PAGE EXCERPT:
——————————

# hi!



## Monica N. (Feb 14, 2005)

Hi! Im new here Im a girl from Norway(Kristiansand) here i live with my cats, guinea pigs, dog and rabbits!  
My english isn`t very good yet  :lol: nice forum


----------



## kitkat (Sep 22, 2003)

Welcome to the forum Monica


----------



## Jeanie (Jun 18, 2003)

Monica, how nice to have you join us! You might be our first Norwegian member. (?) We have members from many countries, however. A special hello! Your English seems to be fine. 

edit/sp


----------



## Monica N. (Feb 14, 2005)

thank you Kitkat and Jeanie


----------



## Mitts & Tess (Sep 4, 2004)

Welcome to Cat Forum Monica. Your english seems fine. I know you will enjoy it here.


----------



## DesnBaby (Apr 18, 2004)

Welcome to the forum  . We have another member who's from Oslo here, my friend Mona :wink: .


----------



## jessamica8 (Aug 17, 2004)

Welcome to the forum!


----------



## CC1979 (Feb 5, 2005)

——————————

MATERIAL SHOWN:
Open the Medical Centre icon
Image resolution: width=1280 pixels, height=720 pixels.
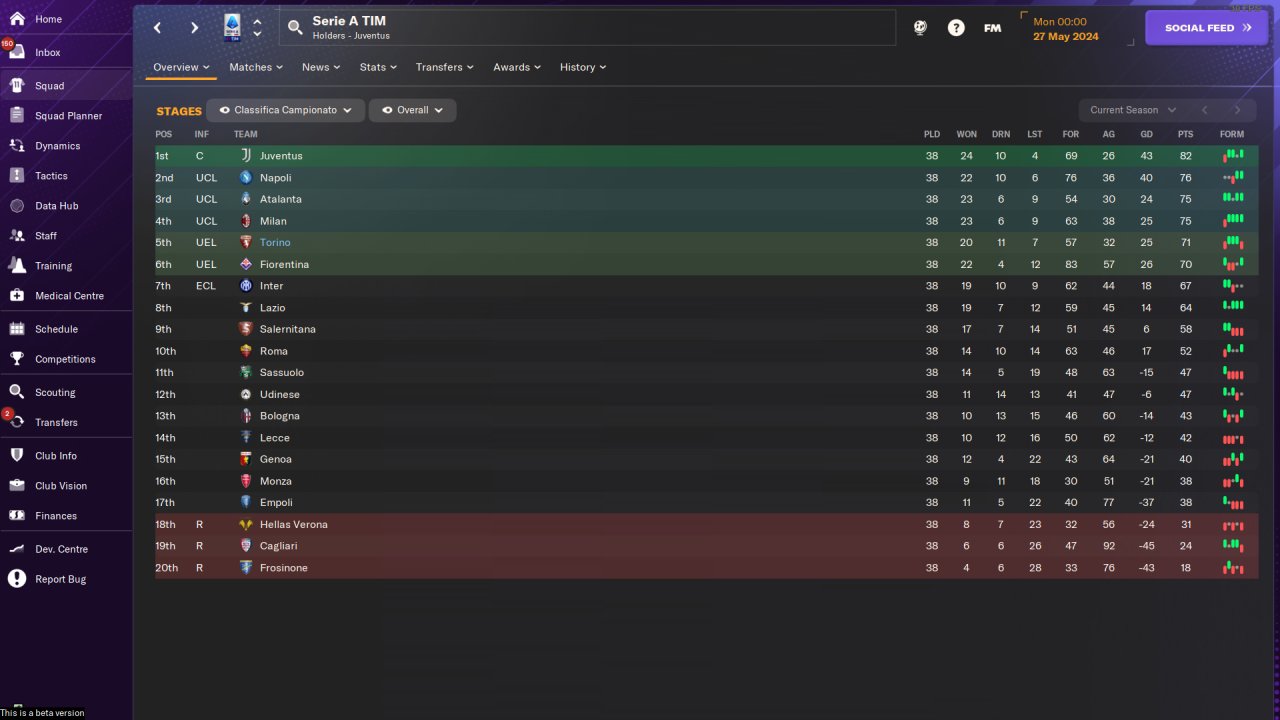point(16,296)
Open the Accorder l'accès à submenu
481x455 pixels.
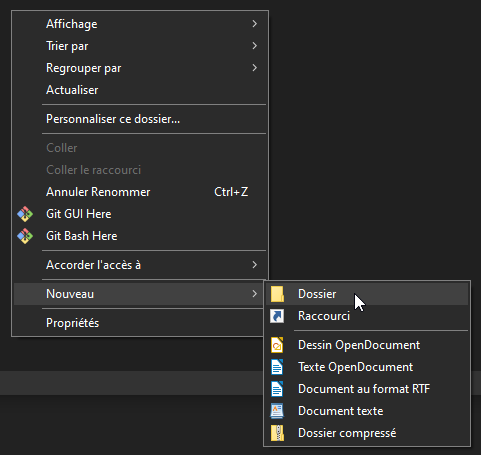pyautogui.click(x=140, y=265)
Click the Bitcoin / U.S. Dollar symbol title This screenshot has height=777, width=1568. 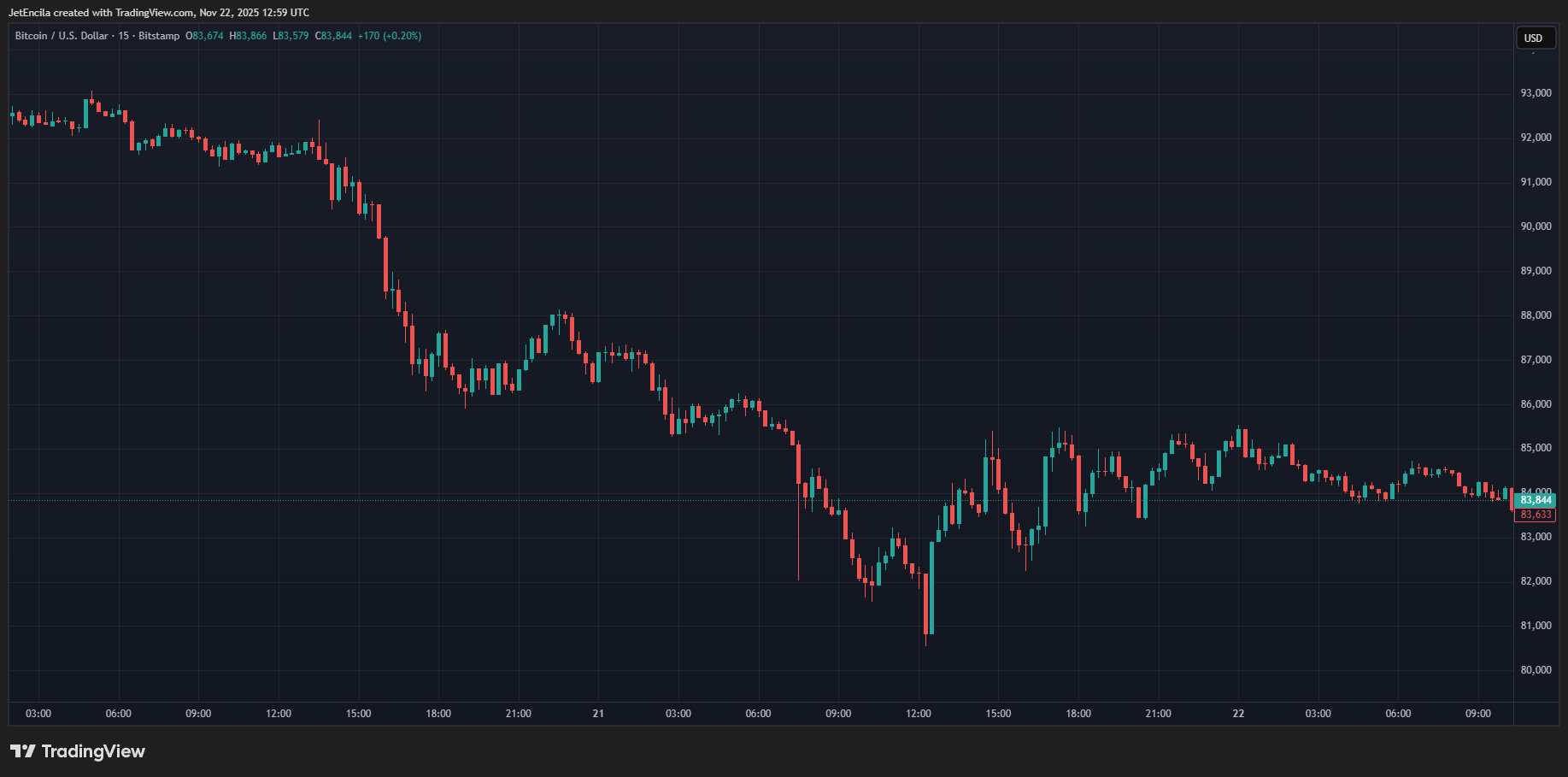[62, 36]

——————————

PROBLEM DETAILS:
In the forum welcome thread, which Norwegian city does Monica N. say she is from?

RESULT OF THIS TASK:
Kristiansand